An Information Governance Disaster?
Because information is in separate repositories, it tends to be managed differently; calls must be made to other departments to obtain information, and in many cases employees don't even know that the information exists. These facts further complicate managing information in accordance with information governance rules, because the information is likely to be managed differently in each system. In fact, it is these silos of information that tend to be the smoking gun for many organizations who failed to know the what, where, when, how and why about their information.
Driven by the need to "get a grip" on managing corporate information, reducing storage IT hardware costs and by increasingly demanding requirements for regulatory and legal compliance, many organizations have taken a narrow approach to integrate content by writing point-to-point interfaces for the pressing business needs at hand. A narrow approach, focused only on connecting "application A" to "content repository B," causes many problems. For example:
Increased cost.
- Additional people, hardware and software are required in order to support multiple redundant systems;
- Point-to-point interfaces between client applications and disparate repositories lead to increased complexity in activities for staff, customers and agents; and
- Organizations may need to redevelop point-to-point interfaces to support each new version or deployment.
Reduced ability to execute.
- Multiple integration points result in slower response times;
- Incomplete information yields poor decision-making and increases risk; and
- Limited content access across the enterprise creates siloed business units.
Difficulty meeting compliance mandates.
- Regulations such as Sarbanes-Oxley, HIPAA, etc., demand access to all information immediately. The absence of total content integration across the enterprise can lead to incomplete or untimely discovery;
- A narrowed approach can also result in producing inaccurate information or records that may have been inadvertently altered; and
- Stiff fines, share price declines—and even criminal charges—can result if you cannot produce the information requested in its original format or prove the content has not been altered.
So how do we cure the insanity, "get a grip" on enterprise information, and achieve information governance nirvana? That cannot be fully addressed here—every organization is different and each will have its own information governance framework. However, there are a few practical approaches to help us get a bit closer.
First: Organizations need to close the gap between IT, legal and business. All three cannot operate in their own silos while simultaneously successfully managing enterprise information.
Second: IT, legal and business need to develop a comprehensive information governance framework that will work for them, their organization, the environment in which they operate and the organization's cultural makeup. Don't adopt another organization's information governance framework wholesale.
Third: Invest in an enterprise content management system that can support your information governance framework—one that is compliance-oriented (manages enterprise content according corporate policies, industry regulations, laws) and provides a total content integration solution that shows you the what, where, when, how and why regarding your organization's information.
With regard to the third point, whether your organization has a single, enterprisewide content management system or uses a best-of-breed approach to managing corporate information, having true enterprisewide total content aggregation and integration as part of your overall information management solution is the best way to achieve effective information governance. Without this, you can't universally manage all related information and know what information is retained, where it is retained, how it is retained, why it is being retained and for how long. Instead, you might only know what information exists in each individual repository, but that information will most likely be managed differently. That in itself may cause your information governance framework to fail.
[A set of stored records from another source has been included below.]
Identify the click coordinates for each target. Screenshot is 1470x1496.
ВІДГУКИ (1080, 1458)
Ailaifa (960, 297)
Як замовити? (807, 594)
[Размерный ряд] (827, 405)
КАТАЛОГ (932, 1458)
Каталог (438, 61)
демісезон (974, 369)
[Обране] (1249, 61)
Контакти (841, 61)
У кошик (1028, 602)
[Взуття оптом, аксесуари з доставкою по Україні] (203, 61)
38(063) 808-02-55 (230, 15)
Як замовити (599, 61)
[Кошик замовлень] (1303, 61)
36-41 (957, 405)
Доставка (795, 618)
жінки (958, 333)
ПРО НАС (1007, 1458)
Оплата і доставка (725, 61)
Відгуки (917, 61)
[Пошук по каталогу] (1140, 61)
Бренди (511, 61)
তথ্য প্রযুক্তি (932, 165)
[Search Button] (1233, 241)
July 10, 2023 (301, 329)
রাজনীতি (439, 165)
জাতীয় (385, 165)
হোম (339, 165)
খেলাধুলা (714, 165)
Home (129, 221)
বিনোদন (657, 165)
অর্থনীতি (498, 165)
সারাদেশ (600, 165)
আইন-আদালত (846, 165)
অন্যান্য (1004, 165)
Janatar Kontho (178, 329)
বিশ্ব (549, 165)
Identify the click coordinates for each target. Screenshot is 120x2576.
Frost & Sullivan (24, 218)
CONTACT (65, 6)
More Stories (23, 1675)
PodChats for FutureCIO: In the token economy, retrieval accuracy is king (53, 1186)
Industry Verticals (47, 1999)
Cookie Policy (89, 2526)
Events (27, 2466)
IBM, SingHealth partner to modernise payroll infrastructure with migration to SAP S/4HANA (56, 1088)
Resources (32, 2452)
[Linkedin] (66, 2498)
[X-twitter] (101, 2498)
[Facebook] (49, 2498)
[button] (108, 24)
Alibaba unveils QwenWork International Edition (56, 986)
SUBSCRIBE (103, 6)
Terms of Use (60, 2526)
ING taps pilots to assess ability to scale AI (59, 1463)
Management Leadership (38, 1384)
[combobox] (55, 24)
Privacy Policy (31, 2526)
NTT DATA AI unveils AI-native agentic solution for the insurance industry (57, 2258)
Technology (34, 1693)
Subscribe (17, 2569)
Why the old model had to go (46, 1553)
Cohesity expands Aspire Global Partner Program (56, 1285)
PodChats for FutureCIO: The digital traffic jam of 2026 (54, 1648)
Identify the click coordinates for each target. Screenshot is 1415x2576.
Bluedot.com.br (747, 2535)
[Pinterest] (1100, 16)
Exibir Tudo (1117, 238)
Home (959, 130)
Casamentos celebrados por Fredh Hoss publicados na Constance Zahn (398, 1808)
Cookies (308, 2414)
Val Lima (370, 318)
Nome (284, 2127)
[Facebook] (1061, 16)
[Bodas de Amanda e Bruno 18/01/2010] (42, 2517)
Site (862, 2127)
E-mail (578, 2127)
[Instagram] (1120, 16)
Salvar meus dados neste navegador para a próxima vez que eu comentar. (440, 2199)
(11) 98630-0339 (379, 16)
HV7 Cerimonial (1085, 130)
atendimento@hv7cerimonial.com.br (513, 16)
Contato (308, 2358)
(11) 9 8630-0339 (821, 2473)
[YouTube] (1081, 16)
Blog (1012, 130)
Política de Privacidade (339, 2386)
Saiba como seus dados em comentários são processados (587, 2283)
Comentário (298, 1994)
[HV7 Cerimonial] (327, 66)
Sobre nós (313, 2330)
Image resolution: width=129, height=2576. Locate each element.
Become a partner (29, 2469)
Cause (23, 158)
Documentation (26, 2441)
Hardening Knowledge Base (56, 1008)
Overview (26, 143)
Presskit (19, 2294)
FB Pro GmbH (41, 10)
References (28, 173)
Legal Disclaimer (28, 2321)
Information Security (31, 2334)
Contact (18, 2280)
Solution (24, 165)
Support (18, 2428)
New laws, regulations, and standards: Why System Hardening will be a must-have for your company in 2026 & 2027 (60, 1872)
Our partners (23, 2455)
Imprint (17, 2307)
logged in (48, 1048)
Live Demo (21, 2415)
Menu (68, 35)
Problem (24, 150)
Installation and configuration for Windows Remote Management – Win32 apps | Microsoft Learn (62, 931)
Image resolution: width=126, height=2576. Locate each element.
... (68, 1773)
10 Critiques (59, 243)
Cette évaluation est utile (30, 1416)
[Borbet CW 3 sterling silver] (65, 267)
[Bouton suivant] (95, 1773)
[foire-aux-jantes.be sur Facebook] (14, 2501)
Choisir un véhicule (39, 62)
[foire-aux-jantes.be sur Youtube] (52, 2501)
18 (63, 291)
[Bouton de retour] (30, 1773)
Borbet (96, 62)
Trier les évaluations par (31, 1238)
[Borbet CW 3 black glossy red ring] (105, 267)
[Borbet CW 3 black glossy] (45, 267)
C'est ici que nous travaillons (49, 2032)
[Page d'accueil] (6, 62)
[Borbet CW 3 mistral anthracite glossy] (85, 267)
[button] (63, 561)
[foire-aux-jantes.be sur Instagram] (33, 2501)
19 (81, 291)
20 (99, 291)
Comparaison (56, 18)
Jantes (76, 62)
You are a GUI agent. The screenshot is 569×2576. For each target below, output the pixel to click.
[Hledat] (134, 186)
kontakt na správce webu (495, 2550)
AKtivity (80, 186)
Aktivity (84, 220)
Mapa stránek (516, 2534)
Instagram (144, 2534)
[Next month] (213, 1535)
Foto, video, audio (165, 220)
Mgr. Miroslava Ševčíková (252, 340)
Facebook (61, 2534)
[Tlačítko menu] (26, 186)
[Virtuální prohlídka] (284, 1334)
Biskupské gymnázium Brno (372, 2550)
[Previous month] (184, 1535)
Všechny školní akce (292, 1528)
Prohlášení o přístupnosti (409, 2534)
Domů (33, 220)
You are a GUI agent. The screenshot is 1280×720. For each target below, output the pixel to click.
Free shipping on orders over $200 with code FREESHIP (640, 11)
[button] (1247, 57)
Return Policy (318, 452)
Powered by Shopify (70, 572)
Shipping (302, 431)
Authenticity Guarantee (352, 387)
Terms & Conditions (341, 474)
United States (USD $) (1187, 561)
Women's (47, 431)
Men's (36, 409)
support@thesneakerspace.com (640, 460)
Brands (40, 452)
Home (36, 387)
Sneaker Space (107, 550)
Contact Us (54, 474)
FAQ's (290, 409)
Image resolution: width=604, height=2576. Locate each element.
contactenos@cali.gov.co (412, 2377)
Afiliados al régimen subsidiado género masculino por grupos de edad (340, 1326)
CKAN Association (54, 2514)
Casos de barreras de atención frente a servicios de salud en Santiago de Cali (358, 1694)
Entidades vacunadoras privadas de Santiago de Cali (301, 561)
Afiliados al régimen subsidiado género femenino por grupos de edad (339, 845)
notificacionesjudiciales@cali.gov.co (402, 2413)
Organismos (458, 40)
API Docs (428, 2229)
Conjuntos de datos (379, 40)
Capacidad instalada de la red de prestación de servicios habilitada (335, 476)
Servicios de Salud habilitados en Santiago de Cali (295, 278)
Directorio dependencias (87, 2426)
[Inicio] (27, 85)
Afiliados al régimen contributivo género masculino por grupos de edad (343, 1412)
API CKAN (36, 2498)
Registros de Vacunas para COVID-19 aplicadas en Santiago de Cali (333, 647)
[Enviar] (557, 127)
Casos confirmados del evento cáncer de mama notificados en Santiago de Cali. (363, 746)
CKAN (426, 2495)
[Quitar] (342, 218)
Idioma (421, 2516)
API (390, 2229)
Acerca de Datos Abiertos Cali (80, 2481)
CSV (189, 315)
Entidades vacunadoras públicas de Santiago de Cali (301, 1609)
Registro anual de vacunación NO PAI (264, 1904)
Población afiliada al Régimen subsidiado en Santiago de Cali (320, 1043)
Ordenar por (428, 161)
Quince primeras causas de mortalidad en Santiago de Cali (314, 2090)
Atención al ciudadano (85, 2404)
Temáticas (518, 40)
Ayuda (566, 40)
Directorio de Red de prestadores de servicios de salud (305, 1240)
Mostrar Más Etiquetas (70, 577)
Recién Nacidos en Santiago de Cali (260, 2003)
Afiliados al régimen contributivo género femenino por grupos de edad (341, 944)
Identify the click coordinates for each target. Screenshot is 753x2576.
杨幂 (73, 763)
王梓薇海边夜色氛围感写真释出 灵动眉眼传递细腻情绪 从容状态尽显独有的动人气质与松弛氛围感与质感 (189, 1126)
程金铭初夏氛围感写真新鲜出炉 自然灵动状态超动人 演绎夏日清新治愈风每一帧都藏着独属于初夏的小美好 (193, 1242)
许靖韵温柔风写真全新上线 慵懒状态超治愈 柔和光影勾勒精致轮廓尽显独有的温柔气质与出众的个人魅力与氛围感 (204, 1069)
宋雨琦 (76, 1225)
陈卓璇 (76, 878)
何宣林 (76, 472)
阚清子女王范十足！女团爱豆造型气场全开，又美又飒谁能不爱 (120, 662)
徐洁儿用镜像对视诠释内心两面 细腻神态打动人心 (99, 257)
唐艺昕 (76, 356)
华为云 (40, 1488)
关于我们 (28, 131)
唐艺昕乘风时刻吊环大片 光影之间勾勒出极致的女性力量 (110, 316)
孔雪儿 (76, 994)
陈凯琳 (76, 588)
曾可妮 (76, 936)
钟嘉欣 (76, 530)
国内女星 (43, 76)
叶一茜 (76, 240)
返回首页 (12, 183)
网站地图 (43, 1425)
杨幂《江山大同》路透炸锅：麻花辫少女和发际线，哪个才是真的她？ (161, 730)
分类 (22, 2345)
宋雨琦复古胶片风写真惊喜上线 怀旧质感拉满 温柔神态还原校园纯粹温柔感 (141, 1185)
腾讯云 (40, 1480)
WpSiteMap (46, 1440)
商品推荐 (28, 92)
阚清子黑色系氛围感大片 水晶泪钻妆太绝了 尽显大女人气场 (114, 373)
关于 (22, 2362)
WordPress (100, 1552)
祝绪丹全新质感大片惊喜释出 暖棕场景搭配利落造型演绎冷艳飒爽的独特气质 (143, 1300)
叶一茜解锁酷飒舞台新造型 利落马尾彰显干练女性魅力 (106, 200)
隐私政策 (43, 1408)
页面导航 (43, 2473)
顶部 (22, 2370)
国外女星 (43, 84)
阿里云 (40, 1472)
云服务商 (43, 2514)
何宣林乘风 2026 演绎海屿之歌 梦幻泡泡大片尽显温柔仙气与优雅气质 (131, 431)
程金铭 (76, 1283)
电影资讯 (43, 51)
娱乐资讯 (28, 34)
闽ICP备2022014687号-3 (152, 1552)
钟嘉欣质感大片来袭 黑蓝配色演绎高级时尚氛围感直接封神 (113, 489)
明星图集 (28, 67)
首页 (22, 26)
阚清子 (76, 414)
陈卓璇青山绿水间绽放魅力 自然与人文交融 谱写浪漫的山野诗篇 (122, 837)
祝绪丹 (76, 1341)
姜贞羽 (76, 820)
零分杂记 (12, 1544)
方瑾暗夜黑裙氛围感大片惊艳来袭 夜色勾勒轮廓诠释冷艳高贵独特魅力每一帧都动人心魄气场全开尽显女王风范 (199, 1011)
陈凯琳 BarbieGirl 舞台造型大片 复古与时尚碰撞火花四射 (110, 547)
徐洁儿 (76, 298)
And this brings us to a final point—information governance has a variety of different meanings, depending on your point of view. It is up to IT, legal and business to determine how best to develop and implement an information governance framework specific to your organization. When you do, remember that the system of record to manage your enterprise information must work in conjunction with the information governance framework. The optimal method for achieving this is to have an enterprise content management system that provides a single view of all enterprise information regardless of type, size or location, with business processes in place to manage that information, and with employees trained and empowered to manage information in accordance with your information governance policies and procedures.